**Consigne 1:**
Condensez sous forme de liste à puces le paragraphe de l'extrait fourni qui commence par « De toutes les éventualités », sans perdre ses faits principaux.
**Consigne 2:**
D'après l'extrait fourni, quels sont les quatre groupes distincts de négociations qui ont occupé l'Europe depuis 1830 ?

**Extrait fourni:**

<<<<

Or, il est un principe qui domine les conventions entre états aussi bien qu’entre particuliers, et qui forme à lui seul comme la morale de la politique : c’est qu’un peuple ne peut transiger sur l’honneur, même en face d’un danger imminent, pas plus qu’un individu ne peut s’assurer un avantage en manquant aux lois de la conscience, à celles plus étroites encore de la délicatesse. La monarchie de 1830 peut-elle défier sur ce point les investigations de ses ennemis ? Nous le croyons, et nous hésitons d’autant moins à le proclamer, que, séparés sur plusieurs points du système de politique intérieure qui tend à prévaloir, et que placés, d’ailleurs, en dehors du pouvoir et des partis, nous essayons de juger les faits comme s’ils nous arrivaient éteints et amortis à travers les mers ou à travers les siècles.

Quatre groupes distincts de négociations ont occupé l’Europe depuis 1830 : la question belge, les affaires des deux péninsules méridionales, la Pologne et l’Orient.

L’importance de conserver la paix étant admise comme base, l’influence française s’y est-elle exercée dans un sens conforme aux véritables intérêts nationaux ? En agissant selon des circonstances transitoires, mais impérieuses, la France s’est-elle liée les mains pour des circonstances différentes, et le présent compromet-il l’avenir ? Quel sera cet avenir ? comment doit se ménager la transition d’un état de choses accidentel à une situation normale déterminée par la nature des choses ? questions que d’autres résoudront, et qu’on doit se borner à établir ici en les éclairant par quelques aperçus.

De toutes les éventualités que la révolution de juillet avait provoquées, l’insurrection belge était la plus probable et la plus délicate. Dans les derniers jours d’août, un mouvement s’opère à Bruxelles ; mais les vœux populaires consignés à l’hôtel-de-ville ne vont pas alors au-delà de la séparation avec la souveraineté de la maison d’Orange. Cette combinaison servait merveilleusement les vues et les intérêts de la France : elle faisait tomber, sans coup férir, le royaume des Pays-Bas, et la paix générale n’en était pas compromise. On s’explique donc que le cabinet auquel présidait alors M. Laffitte n’ait abandonné cet arrangement qu’après que l’irritation causée par les mesures du roi Guillaume l’eût rendu tout-à-fait impraticable.

>>>>

**Données affichées:**
<<<<

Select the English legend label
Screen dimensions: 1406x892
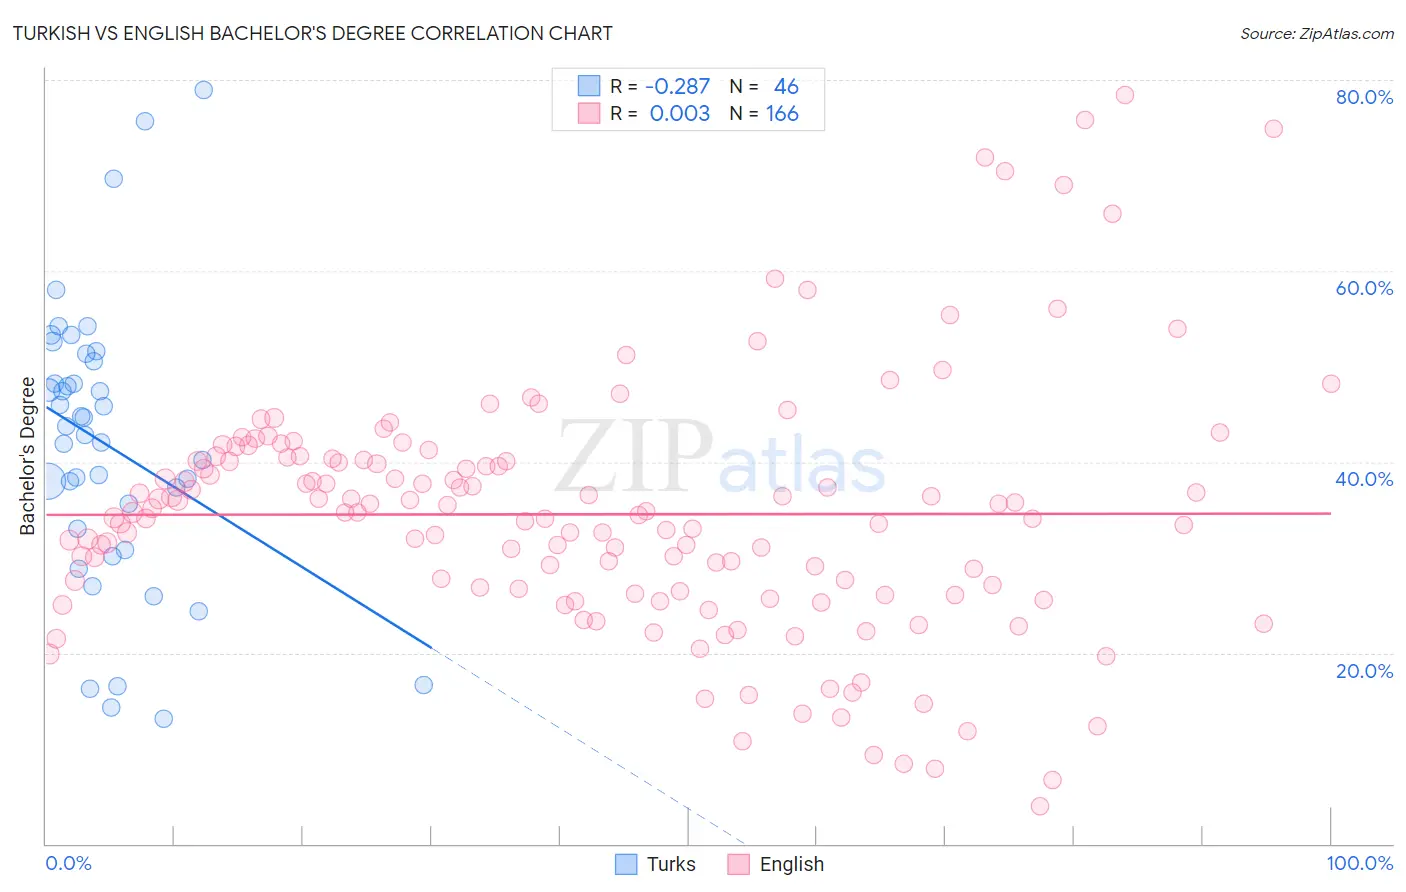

>>>>

**Réponse rédigée 1:**
- L'insurrection belge était, de toutes les éventualités provoquées par la révolution de juillet, la plus probable et la plus délicate.
- Fin août, un mouvement se produit à Bruxelles. Les vœux populaires consignés à l'hôtel-de-ville se limitent alors à la séparation d'avec la souveraineté de la maison d'Orange.
- Cette combinaison servait les intérêts de la France. Elle faisait tomber sans combat le royaume des Pays-Bas sans compromettre la paix générale.
- Le cabinet présidé par M. Laffitte n'a abandonné cet arrangement qu'une fois celui-ci rendu impraticable par l'irritation due aux mesures du roi Guillaume.

**Réponse rédigée 2:**
La question belge, les affaires des deux péninsules méridionales, la Pologne et l'Orient.